• _Dataset entries_:
----------

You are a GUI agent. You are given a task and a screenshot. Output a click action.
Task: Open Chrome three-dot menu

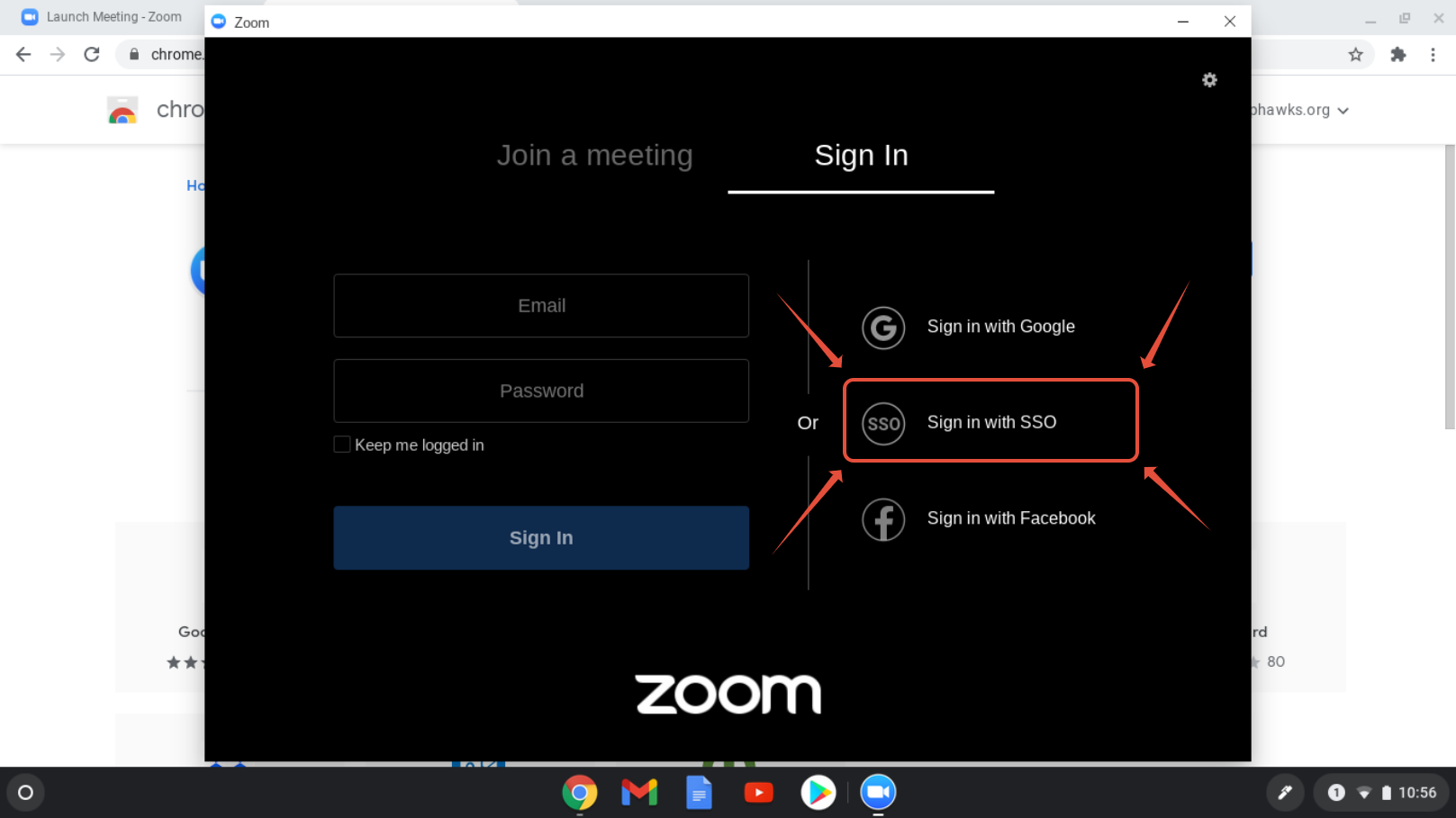(1433, 55)
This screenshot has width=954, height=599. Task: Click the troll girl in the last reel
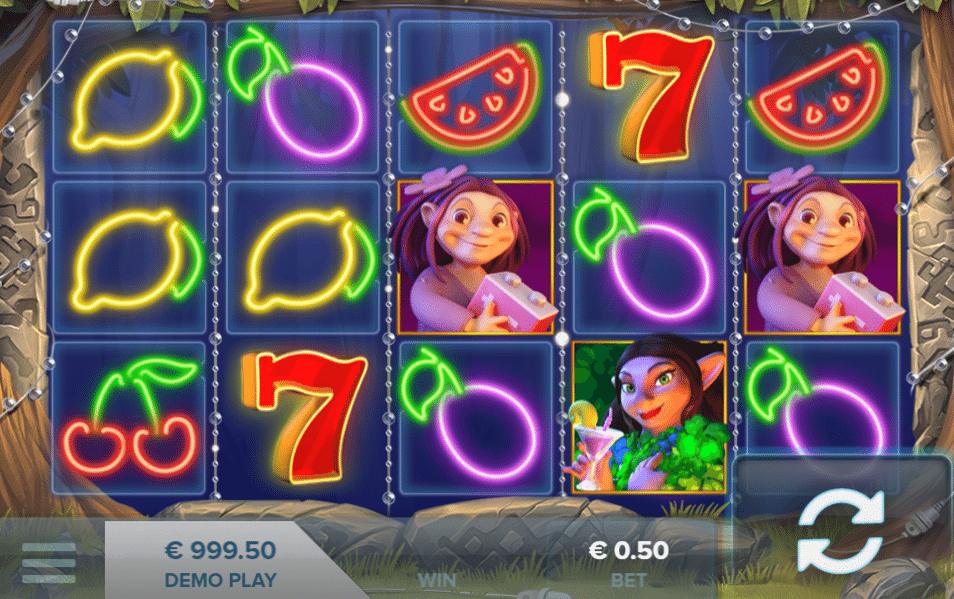click(821, 255)
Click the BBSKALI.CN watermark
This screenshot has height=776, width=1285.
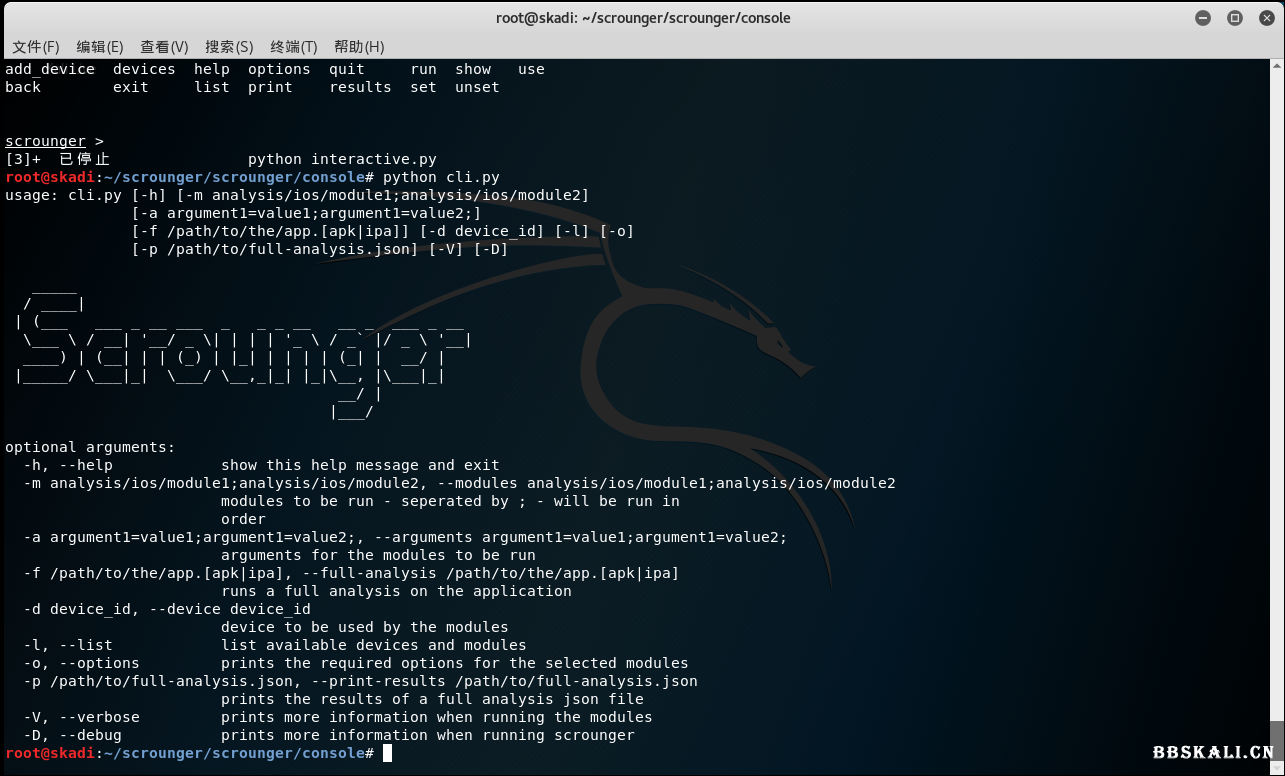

----------

• _Exercise instructions_: Your answer must be a verbatim copy of the entries above, with no images included.

• _Output for this task_:
You are a GUI agent. You are given a task and a screenshot. Output a click action.
Task: Open Chrome three-dot menu

(1433, 55)
This screenshot has width=954, height=599. Task: Click the troll girl in the last reel
click(821, 255)
Click the BBSKALI.CN watermark
This screenshot has height=776, width=1285.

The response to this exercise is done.